§ Exercise description
Locate each line in the data below that contains the string "Where" and copy those lines. Matching is case-sensitive.

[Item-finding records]

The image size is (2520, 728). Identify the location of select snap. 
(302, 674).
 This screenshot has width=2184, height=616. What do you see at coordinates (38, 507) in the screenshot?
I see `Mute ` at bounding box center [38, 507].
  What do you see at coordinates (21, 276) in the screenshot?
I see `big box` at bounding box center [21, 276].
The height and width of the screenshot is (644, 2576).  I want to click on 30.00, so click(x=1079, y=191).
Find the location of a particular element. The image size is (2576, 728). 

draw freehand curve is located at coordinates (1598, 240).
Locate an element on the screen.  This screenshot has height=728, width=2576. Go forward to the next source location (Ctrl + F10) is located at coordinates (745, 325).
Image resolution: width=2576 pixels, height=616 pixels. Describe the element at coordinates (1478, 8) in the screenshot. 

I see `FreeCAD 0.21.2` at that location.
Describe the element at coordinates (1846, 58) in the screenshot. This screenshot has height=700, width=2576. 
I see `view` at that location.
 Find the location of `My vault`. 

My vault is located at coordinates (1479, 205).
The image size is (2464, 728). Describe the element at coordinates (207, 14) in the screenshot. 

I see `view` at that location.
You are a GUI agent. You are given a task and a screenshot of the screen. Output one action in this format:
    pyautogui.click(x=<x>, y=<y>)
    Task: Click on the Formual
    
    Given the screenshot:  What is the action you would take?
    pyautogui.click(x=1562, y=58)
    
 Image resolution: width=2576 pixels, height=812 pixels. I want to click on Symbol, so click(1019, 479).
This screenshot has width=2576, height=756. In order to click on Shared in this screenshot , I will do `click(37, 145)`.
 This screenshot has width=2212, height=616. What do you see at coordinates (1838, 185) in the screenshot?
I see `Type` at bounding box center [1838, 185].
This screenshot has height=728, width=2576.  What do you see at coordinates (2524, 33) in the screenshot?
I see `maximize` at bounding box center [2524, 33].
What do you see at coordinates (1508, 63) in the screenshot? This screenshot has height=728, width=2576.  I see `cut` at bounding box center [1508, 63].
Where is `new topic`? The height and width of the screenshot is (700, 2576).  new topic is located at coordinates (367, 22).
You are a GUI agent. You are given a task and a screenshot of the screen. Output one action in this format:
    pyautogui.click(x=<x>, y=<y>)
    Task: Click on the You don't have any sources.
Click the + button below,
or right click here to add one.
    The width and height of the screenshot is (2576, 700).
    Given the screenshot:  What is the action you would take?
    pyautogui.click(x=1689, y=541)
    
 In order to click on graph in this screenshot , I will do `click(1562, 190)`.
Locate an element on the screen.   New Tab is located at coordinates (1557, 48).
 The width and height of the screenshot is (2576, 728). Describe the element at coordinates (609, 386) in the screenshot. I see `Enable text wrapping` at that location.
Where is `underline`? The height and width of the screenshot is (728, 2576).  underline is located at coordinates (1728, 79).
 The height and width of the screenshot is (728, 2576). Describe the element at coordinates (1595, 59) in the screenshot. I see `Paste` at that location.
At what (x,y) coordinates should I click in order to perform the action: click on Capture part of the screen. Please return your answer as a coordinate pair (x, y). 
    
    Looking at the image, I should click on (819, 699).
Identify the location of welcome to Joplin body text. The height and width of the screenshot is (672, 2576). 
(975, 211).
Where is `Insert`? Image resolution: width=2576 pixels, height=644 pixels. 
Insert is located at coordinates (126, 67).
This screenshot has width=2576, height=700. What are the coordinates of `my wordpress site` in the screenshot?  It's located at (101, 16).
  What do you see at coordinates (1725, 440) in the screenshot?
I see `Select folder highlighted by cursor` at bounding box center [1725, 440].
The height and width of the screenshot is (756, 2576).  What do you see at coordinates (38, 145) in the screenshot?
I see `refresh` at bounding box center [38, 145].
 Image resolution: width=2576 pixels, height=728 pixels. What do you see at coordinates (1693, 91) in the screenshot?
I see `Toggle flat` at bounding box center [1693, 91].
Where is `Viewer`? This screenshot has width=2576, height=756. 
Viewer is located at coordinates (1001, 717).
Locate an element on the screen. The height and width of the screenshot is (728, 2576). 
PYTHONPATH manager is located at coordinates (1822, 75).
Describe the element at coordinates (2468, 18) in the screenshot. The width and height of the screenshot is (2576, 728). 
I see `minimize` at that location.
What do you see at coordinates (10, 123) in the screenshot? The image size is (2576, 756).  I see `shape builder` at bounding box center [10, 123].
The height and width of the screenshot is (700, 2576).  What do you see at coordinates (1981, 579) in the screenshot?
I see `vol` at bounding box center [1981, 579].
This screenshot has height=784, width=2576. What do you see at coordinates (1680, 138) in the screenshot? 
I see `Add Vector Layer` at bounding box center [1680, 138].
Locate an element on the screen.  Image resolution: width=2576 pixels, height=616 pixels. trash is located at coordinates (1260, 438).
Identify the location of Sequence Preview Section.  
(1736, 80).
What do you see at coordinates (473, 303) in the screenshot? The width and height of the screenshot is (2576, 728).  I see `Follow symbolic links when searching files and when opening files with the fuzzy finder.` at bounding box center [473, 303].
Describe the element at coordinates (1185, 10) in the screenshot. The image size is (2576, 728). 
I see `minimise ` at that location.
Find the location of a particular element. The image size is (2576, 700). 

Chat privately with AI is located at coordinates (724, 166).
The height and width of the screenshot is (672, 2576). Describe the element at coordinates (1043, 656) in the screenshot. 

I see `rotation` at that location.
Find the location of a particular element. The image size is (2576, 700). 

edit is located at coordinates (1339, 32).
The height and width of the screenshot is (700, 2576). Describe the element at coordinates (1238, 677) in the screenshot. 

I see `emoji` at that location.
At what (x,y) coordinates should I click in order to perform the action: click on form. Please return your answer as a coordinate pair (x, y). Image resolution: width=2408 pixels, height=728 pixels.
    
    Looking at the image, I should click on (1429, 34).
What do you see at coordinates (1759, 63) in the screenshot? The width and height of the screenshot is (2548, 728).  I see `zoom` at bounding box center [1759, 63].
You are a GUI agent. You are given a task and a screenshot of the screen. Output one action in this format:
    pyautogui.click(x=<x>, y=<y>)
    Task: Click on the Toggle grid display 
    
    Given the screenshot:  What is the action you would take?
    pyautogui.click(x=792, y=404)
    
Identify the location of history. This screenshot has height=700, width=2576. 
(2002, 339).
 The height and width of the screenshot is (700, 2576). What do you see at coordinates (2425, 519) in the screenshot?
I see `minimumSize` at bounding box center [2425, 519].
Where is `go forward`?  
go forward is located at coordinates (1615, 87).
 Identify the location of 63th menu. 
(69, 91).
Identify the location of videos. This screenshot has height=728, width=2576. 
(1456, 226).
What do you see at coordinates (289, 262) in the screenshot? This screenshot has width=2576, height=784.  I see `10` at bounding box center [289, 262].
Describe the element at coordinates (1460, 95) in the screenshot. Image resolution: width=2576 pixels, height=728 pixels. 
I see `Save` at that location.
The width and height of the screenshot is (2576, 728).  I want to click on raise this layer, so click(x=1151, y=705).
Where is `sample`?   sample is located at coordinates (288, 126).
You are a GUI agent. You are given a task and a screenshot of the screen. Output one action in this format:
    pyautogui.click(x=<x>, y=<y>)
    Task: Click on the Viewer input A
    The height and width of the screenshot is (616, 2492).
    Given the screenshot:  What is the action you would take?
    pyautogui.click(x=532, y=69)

§ The reply
Where is `new topic`? The height and width of the screenshot is (700, 2576).  new topic is located at coordinates (367, 22).
Where is `underline`? The height and width of the screenshot is (728, 2576).  underline is located at coordinates (1728, 79).
Where is `Insert`? Image resolution: width=2576 pixels, height=644 pixels. 
Where is `Viewer`? This screenshot has width=2576, height=756. 
Where is `go forward`?  
Where is `sample`?   sample is located at coordinates (288, 126).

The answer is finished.